Known issues and limitations for Watson Studio and supplemental services
The following known issues and limitations apply to Watson Studio.
Known issues
-
Known issues for Anaconda Repository for IBM Cloud Pak for Data
-
Known issues for Data Refinery
- Target table loss and job failure when you use the Update option in a Data Refinery flow
- Error opening Data Refinery after shutdown and restart
- Cannot use masked assets in Data Refinery
- Dremio Cloud: Connections fail for Data Refinery flows
- Concatenate operation does not allow you to put the new column next to the original column
- Dremio connection fails with java.lang.NoClassDefFoundError...
- Google BigQuery connection: TRUNCATE TABLE statement fails in Data Refinery flow jobs
- Cannot run a Data Refinery flow job in a Git-based project with a custom Spark environment
- Logs are not available in a Git-based project for Data Refinery flow jobs run with Default Spark & R environments
- Data Refinery flow job fails with an Excel target file when running the job with the Default Data Refinery XS environment
- Data Refinery cannot retrieve a large data set from the Presto connection
-
Known issues for Hadoop integration
-
Known issues for notebooks
-
Known issues for projects
-
Known issues for spaces
Limitations
-
Limitations for assets
-
Limitations for Data Refinery
-
Limitations for Hadoop integration
-
Limitations for jobs
-
Limitations for projects
- Cannot open connected data asset imported with parquet and partitioned parquet files
- Unable to sync deprecated Git projects when all assets have been deleted
- In git-based projects, you cannot preview assets with managed attachments imported from catalogs
- Don't use the Git repository from projects with deprecated Git integration in projects with default Git integration
- Import of a project larger than 1 GB in Watson Studio fails
- Export of a large project in Watson Studio can timeout
- Scheduling jobs is unsupported in git-based projects
- Can't include a Cognos dashboard when exporting a project to desktop
- Can't use connections in a Git repository that require a JDBC driver and were created in a project on another cluster
-
Limitations for notebooks
-
Limitations for data visualizations
Known issues for Anaconda Repository for IBM Cloud Pak for Data
Channel names for Anaconda Repository for IBM Cloud Pak for Data don't support double-byte characters
When you create a channel in Anaconda Team Edition, you can't use double-byte characters or most special characters. You can use only these characters: a-z 0-9 - _
Known issues for Data Refinery
Target table loss and job failure when you use the Update option in a Data Refinery flow
Applies to: 4.8.0 and later
Using the Update option for the Write mode target property for relational data sources (for example Db2) deletes the original target table and the Data Refinery job might fail.
Workaround: Use the Merge option as the Write mode and Append as the Table action
Error opening Data Refinery after shutdown and restart
Applies to: 4.8.7
After shutdown and restart you might encounter a 504 error when trying to re-open Data Refinery.

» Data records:
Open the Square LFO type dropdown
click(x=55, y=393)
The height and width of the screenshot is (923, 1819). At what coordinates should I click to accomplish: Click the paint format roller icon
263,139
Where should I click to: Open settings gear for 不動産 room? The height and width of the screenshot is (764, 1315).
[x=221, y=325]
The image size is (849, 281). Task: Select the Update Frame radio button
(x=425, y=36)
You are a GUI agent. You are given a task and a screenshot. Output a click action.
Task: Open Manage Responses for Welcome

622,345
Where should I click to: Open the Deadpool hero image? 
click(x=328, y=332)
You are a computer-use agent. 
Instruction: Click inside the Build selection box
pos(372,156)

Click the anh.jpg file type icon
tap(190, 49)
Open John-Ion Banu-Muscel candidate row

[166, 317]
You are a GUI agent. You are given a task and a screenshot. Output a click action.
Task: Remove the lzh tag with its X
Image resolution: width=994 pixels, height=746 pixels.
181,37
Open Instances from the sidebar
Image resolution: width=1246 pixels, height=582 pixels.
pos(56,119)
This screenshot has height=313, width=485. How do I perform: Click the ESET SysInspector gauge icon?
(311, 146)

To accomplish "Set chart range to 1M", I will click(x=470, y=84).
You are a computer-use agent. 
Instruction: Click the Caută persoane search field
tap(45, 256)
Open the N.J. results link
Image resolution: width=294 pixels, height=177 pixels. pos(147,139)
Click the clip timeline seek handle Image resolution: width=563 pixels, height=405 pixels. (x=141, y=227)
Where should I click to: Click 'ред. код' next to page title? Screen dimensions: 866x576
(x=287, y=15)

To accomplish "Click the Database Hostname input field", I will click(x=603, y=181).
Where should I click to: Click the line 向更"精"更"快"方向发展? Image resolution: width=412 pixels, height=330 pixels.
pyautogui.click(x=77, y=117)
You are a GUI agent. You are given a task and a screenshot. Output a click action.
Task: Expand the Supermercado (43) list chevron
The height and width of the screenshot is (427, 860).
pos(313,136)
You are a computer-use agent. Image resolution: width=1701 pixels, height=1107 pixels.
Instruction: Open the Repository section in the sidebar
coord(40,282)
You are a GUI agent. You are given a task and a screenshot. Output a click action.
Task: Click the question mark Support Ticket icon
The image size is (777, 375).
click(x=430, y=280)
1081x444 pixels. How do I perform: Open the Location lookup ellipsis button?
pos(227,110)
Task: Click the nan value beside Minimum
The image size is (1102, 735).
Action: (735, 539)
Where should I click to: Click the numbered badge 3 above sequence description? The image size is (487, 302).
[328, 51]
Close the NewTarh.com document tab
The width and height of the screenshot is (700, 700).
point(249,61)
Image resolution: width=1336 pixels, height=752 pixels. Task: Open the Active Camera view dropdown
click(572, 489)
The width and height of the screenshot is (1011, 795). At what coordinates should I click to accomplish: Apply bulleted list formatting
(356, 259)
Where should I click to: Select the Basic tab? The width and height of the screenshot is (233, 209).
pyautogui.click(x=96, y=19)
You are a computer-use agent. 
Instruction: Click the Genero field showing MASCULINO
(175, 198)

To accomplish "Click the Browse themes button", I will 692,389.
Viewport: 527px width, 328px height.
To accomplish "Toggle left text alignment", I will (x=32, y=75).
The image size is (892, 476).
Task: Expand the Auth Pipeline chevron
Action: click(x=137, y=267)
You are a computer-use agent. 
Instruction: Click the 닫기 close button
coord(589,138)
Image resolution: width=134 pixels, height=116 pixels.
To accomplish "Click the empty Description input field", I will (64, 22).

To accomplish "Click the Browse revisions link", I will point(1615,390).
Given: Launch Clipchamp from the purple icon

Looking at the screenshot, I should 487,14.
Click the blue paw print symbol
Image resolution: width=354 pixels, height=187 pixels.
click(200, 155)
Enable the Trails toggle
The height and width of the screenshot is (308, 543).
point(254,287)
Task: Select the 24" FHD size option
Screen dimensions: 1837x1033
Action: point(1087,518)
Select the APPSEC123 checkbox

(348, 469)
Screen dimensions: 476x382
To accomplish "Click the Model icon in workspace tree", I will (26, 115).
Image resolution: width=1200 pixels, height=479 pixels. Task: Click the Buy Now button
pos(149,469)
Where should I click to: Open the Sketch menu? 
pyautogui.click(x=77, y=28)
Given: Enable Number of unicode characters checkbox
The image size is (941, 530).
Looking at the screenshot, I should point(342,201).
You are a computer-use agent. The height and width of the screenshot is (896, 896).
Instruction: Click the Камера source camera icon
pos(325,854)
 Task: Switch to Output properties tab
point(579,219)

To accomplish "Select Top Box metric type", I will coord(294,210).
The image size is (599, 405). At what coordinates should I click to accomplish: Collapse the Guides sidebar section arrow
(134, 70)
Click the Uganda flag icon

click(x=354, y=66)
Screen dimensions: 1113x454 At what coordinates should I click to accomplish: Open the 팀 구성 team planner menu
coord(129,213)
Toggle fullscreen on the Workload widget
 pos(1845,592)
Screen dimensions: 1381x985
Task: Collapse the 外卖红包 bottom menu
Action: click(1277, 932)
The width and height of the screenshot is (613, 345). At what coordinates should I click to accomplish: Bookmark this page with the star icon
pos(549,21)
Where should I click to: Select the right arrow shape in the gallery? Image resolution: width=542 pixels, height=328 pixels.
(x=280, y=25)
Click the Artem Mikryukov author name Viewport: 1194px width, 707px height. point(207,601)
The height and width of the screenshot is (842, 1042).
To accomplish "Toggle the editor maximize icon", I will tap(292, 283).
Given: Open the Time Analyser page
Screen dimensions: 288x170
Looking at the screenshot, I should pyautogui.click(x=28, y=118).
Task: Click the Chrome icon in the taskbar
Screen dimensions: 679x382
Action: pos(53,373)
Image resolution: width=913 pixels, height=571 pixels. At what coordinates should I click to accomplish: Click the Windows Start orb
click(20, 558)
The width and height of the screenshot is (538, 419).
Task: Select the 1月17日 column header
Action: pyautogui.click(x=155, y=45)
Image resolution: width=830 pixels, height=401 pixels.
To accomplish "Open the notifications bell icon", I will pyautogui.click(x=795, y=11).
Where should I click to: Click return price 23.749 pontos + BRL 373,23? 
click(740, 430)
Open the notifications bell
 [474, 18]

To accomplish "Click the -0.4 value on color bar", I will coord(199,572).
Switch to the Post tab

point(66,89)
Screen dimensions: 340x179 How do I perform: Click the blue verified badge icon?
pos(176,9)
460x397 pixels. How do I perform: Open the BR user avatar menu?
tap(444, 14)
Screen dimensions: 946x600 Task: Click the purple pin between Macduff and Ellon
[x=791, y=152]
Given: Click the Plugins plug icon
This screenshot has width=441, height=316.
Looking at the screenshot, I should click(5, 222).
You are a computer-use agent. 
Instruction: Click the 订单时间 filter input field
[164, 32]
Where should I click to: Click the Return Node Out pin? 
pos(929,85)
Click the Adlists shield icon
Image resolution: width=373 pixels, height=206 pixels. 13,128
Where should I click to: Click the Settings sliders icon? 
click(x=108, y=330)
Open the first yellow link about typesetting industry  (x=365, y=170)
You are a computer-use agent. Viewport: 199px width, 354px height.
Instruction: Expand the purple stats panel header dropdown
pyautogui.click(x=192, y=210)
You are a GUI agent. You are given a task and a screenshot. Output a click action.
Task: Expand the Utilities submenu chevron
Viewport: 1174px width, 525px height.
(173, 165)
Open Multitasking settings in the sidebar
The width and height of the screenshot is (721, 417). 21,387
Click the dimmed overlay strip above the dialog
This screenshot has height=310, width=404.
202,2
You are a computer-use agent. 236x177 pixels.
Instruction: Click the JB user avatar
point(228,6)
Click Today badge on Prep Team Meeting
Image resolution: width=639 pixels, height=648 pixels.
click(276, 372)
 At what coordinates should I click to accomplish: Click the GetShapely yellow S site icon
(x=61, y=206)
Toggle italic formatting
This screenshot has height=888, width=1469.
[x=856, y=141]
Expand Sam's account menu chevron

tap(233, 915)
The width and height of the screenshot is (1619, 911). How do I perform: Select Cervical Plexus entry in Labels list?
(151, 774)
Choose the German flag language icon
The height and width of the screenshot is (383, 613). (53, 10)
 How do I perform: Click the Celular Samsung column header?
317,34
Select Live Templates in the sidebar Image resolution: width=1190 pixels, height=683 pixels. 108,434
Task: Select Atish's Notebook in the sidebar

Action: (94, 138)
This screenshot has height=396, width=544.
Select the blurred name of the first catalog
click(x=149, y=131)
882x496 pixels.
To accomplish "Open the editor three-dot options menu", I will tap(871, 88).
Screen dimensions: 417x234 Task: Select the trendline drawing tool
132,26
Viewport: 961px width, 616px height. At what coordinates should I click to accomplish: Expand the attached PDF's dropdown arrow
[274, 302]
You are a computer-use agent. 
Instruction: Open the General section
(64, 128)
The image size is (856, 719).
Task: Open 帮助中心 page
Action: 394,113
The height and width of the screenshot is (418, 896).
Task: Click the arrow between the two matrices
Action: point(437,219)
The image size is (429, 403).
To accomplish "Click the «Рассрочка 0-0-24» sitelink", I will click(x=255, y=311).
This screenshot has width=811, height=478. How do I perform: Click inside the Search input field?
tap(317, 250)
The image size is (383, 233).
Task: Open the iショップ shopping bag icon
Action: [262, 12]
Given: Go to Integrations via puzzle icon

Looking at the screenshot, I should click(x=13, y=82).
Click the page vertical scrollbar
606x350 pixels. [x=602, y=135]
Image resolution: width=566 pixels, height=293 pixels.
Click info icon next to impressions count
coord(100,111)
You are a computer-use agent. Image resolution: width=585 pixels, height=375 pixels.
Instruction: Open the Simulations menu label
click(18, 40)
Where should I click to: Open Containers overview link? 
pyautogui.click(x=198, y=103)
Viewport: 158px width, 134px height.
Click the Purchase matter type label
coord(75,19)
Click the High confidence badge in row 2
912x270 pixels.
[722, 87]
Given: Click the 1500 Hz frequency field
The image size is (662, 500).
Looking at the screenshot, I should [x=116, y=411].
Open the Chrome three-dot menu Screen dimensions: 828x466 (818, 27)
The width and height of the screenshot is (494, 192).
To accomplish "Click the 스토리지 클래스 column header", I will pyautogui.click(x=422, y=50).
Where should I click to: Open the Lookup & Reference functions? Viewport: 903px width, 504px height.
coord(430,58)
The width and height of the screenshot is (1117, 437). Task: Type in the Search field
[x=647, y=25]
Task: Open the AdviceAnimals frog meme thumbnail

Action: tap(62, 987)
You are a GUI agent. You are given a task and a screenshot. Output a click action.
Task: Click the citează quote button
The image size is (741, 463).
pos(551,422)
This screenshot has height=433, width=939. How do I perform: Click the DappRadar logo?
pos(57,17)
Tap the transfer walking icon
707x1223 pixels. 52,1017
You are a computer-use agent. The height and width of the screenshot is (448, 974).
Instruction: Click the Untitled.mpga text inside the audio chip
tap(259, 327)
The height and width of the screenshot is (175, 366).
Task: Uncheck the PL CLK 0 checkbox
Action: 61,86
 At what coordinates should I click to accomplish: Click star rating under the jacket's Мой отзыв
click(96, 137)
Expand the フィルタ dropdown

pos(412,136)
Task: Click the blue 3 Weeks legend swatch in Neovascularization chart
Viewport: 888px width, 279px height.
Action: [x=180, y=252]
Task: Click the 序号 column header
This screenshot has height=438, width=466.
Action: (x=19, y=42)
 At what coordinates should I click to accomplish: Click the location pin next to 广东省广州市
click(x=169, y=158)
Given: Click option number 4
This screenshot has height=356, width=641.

» Task brief:
Reproduce the part of the Watson Studio known issues text starting with "Known issues and limitations for" and going on through "fails with java.lang.NoClassDefFoundError...".

» Exercise output:
Known issues and limitations for Watson Studio and supplemental services
The following known issues and limitations apply to Watson Studio.
Known issues
-
Known issues for Anaconda Repository for IBM Cloud Pak for Data
-
Known issues for Data Refinery
- Target table loss and job failure when you use the Update option in a Data Refinery flow
- Error opening Data Refinery after shutdown and restart
- Cannot use masked assets in Data Refinery
- Dremio Cloud: Connections fail for Data Refinery flows
- Concatenate operation does not allow you to put the new column next to the original column
- Dremio connection fails with java.lang.NoClassDefFoundError...